French Bulldog Color Genetics: Every Color and Pattern Explained

French Bulldogs are produced in more color combinations than almost any other breed — and the genetics behind each color involve several interacting loci. Understanding the genetics helps breeders predict litter outcomes and avoid dangerous pairings.


The Standard Colors

The French Bulldog Club of America recognizes these standard colors:


The Key Genetic Loci

A Locus (Agouti): Determines banding patterns including sable (ay), tan points (at), and recessive black (a).

B Locus (Brown/Chocolate): B = black pigment; bb = chocolate/liver pigment. Chocolate Frenchies have two copies of b.

D Locus (Dilute): D = full pigment; dd = dilute. Blue Frenchies carry dd. Dilutes all black pigment to blue (grey).

E Locus (Extension): E allows eumelanin (dark pigment) expression; e is recessive. Two copies of e (ee) = cream or red, regardless of other loci.

K Locus (Dominant Black/Brindle): KB = dominant black; kbr = brindle; ky = allows A locus to express.

M Locus (Merle): M = merle (1 copy); m = non-merle. Merle is dominant.

S Locus (Piebald/White): sp = piebald (white patches); S = solid.

Cocoa: A second chocolate locus (TYRP1 variant) specific to French Bulldogs, distinct from the B locus. Dogs can be "cocoa" (co/co) producing a different chocolate than B locus chocolate.


Reading Common Color Combinations

Brindle: K locus — kbr/ky or kbr/kbr. Dark striping over a fawn base.

Fawn: ky/ky at K locus + ay/_ at A locus. The base fawn color ranges from cream to dark reddish-fawn depending on intensity genes.

Cream: ee at E locus — completely lacks visible eumelanin in the coat. Appears very pale.

Blue (Grey): dd at D locus diluting black to blue. Blue brindle, blue fawn, and solid blue all carry dd.

Chocolate: bb at B locus (classic chocolate) OR co/co at the Cocoa locus. Chocolate fawn, chocolate brindle, chocolate merle all possible.

Isabella (Lilac): dd (dilute) + bb (chocolate) = lilac/isabella. One of the most sought-after and most expensive Frenchie colors.

Merle: M/m at the M locus. Produces mottled patterns of dark and light pigment. Dramatically raises health risk when two copies are inherited (M/M = double merle).

Tan Points: at/at at A locus — produces the traditional black-and-tan or blue-and-tan pattern.

Fluffy (Long Coat): L locus — l/l (two copies of the recessive long-coat gene). Not a color — a coat texture variant. No known health impact.


Health Concerns by Color

Merle (M/m): Single merle is typically healthy. Double merle (M/M) — produced when two merle dogs are bred together — causes severe ocular and auditory abnormalities: blindness, microphtalmia (small eyes), and deafness. NEVER breed merle to merle.

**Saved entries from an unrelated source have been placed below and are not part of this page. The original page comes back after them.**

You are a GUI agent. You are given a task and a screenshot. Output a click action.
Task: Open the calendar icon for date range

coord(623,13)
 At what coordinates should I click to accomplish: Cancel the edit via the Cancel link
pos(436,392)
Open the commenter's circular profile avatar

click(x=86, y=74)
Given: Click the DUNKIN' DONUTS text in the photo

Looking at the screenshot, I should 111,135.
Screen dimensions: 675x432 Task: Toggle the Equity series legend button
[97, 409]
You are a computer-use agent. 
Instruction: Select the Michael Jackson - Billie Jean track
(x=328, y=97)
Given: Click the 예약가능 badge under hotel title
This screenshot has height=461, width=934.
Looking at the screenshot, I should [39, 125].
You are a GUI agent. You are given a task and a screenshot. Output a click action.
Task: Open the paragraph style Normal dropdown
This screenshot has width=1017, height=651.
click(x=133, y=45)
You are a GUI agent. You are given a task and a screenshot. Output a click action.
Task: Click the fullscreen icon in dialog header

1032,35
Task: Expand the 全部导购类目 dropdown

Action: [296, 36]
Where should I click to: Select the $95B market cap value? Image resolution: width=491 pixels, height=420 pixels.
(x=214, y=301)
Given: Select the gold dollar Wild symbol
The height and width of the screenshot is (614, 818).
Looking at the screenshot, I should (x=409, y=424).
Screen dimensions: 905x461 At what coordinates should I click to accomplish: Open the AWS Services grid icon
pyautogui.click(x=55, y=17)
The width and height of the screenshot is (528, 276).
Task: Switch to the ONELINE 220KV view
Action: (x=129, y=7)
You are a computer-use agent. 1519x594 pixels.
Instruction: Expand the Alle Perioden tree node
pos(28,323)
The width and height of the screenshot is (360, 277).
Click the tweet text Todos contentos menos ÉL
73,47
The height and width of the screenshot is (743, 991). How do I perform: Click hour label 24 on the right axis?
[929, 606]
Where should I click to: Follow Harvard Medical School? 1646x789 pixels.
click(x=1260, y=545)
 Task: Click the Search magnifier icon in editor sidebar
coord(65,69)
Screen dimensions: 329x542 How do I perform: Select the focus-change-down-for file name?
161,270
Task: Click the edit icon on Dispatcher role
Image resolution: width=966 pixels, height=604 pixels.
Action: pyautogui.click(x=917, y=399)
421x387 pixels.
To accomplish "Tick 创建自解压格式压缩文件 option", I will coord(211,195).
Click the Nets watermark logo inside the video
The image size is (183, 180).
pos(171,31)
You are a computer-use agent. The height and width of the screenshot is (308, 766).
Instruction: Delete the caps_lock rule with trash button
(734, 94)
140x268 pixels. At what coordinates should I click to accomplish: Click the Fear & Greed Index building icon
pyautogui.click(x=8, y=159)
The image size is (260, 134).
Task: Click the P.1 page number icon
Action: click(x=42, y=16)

Blue and Dilute Colors (dd): Color Dilution Alopecia (CDA) occurs in some dilute dogs — causing patchy hair loss and skin infections. Not all dilute dogs develop CDA, but breeders should be aware and buyers should be informed of the risk.

Cocoa and Chocolate: Some evidence of slightly elevated health concerns in heavily tested lines, but not well-characterized.

White and High-White (S Locus): Dogs with extreme white markings have elevated deafness risk (BAER testing is essential for white and high-white Frenchies).


Summary

French Bulldog color genetics involve the A, B, D, E, K, M, S loci plus the breed-specific Cocoa locus. Standard colors are brindle, fawn, cream, and pied. "Exotic" colors (blue, chocolate, merle, isabella, fluffy) are produced by specific combinations of these loci. The most critical health concern is double merle — breeding two merle dogs together is dangerous and must never be done. White and high-white dogs require BAER testing. Dilute (blue) dogs have some risk of Color Dilution Alopecia.